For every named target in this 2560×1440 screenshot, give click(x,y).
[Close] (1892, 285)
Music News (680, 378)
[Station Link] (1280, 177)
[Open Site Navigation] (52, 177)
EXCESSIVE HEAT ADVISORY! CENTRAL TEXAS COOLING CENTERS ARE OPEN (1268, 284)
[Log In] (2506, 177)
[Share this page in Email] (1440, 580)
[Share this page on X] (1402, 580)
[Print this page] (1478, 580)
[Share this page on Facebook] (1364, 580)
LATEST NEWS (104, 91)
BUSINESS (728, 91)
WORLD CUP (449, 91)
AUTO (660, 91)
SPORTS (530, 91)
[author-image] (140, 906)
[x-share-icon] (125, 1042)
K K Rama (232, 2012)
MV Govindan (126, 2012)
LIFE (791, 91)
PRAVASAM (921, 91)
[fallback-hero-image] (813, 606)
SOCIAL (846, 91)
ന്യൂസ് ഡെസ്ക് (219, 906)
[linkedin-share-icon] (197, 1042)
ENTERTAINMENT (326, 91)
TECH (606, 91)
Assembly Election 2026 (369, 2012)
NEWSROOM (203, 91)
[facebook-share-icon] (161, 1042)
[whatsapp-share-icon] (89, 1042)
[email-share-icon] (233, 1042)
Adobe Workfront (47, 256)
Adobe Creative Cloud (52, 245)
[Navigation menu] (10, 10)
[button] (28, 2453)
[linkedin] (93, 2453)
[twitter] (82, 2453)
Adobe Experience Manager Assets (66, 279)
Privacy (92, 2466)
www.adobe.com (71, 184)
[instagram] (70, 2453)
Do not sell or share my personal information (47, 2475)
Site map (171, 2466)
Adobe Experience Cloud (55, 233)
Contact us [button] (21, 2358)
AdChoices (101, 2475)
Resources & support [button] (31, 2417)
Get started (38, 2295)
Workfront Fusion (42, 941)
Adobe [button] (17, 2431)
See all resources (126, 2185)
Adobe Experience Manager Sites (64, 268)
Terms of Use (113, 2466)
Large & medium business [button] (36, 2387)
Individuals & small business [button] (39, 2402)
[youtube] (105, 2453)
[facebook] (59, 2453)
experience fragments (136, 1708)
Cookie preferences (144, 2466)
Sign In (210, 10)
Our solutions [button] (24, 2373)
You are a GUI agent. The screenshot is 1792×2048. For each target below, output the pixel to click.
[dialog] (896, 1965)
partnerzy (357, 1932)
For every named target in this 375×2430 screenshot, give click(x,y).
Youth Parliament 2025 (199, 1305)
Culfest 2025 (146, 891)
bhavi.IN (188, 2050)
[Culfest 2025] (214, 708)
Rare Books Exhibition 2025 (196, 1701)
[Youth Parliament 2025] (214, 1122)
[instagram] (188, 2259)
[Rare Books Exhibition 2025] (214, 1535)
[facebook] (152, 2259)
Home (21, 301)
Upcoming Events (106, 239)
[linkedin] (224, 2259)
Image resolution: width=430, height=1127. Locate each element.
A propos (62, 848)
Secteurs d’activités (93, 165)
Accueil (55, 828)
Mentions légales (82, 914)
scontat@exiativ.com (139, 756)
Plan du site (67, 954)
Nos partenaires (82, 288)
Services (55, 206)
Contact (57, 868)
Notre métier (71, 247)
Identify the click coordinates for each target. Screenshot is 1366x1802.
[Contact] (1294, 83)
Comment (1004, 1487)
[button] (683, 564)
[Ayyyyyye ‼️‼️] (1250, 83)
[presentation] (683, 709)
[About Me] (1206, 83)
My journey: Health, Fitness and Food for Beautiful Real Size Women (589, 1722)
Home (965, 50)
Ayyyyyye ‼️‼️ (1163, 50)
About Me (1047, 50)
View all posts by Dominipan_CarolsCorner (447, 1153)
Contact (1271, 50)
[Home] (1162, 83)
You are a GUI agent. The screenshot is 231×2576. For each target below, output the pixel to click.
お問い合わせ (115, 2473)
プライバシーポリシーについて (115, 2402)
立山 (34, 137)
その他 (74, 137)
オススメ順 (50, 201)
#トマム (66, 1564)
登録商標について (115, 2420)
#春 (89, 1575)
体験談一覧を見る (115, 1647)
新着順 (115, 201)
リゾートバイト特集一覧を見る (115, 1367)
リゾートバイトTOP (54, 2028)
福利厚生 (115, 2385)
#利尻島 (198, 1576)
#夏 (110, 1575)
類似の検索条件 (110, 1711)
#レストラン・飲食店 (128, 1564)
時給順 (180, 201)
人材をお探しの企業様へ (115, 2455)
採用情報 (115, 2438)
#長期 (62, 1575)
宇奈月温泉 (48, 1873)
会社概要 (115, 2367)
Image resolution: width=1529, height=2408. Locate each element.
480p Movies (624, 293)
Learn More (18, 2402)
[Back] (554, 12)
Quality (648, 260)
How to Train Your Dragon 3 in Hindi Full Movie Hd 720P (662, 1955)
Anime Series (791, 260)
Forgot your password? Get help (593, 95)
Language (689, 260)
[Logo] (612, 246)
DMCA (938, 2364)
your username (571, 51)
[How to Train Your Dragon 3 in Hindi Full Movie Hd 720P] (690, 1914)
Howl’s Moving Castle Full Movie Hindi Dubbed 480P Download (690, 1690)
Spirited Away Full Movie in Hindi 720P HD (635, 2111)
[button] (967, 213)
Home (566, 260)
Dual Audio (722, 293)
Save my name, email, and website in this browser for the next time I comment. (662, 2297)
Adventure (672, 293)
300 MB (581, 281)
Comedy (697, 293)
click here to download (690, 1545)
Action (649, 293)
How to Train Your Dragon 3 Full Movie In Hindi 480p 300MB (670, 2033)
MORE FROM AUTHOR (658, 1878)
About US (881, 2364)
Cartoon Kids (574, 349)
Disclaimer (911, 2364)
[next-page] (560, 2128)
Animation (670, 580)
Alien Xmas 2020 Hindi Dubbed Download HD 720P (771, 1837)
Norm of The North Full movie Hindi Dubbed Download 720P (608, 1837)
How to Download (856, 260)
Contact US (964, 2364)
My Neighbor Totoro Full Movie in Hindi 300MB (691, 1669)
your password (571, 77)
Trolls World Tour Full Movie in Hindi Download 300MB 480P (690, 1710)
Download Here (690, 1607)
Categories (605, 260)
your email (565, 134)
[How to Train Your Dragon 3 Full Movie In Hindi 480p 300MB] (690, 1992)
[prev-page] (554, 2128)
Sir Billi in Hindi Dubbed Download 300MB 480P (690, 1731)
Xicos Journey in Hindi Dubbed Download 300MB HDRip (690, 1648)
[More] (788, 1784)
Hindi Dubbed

▸ Requirement
Copy all lines of the material above where the string "icon" occurs.

▸ Response below
[x-share-icon] (125, 1042)
[linkedin-share-icon] (197, 1042)
[facebook-share-icon] (161, 1042)
[whatsapp-share-icon] (89, 1042)
[email-share-icon] (233, 1042)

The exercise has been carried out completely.